Hello Martin,
Let me first summarize what I think you say your problem is. If I got it
wrong, no need to read the rest of this e-mail :)
You have POJOs generated by Hibernate. You want to have a method in your
web service that takes these POJOs as arguments, so that data can be
exchanged between the client and database with the least hassle.
However, after generating the WSDD and Java classes from the WSDL that
you generated from your interface, you notice that some Java types of
the fields in the Javabeans changed. Right?
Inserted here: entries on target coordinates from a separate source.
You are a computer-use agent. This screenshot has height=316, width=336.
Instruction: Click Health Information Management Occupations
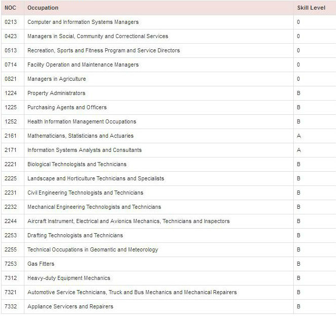click(81, 121)
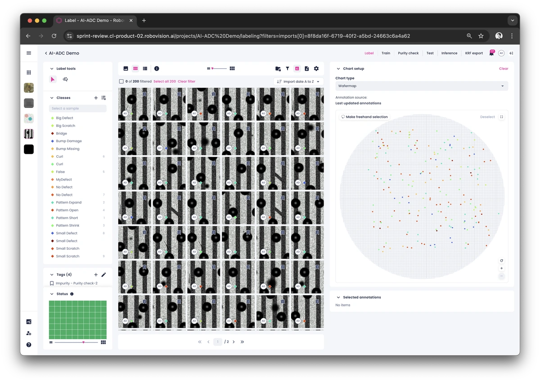This screenshot has width=540, height=382.
Task: Open the Purity check tab
Action: (408, 53)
First of all, the web service is a middle layer and I wonder whether it
is a good idea to expose classes that depend so much on your schema
directly to your clients. A little change to your DB schema would give
you a lot of maintenance.
As there are no XML types that map to java.util.Set, java.util.Date,
you'd either have to look at your schema or Hibernate to see if you
can't have your Hibernate generated POJOs use Java types that can be
mapped to, or write adapters. I'd go for the latter solution, as it has
the added advantage of separating the DB and client layers.
Good luck,
Dies
Martin Wunderlich wrote:
Hello Vartan,
Thank you very much for your help and your suggestion.
In the meantime, I seem to have identified the root cause of my
problems and it seems to be on a conceptual level rather than a coding
level. Taking a closer a look at the classes generated by WSDL2Java I
noticed that the utility will also produce its own versions of any
objects (POJOs) that serve as complex type arguments. A number of
important changes are made there: final static constants are removed,
(de)serializers are added, java.util.Date get converted to Calendar
type, Sets are converted to object arrays.
This
is worsened by the fact that I am using Hibernate for the persistence
of these objects and they were auto-generated from the database. I am
a bit lost now how to deal with this situation. It seems that I have
to create and maintain two versions of the same object type, one for
the web service and one for the persistence layer or perhaps work with
some sort of adapter class, thereby tripling all the efforts. Seems like too
much
maintenance hassle than I would want to deal with.
Are there any
established best practices for how to deal with such a situation?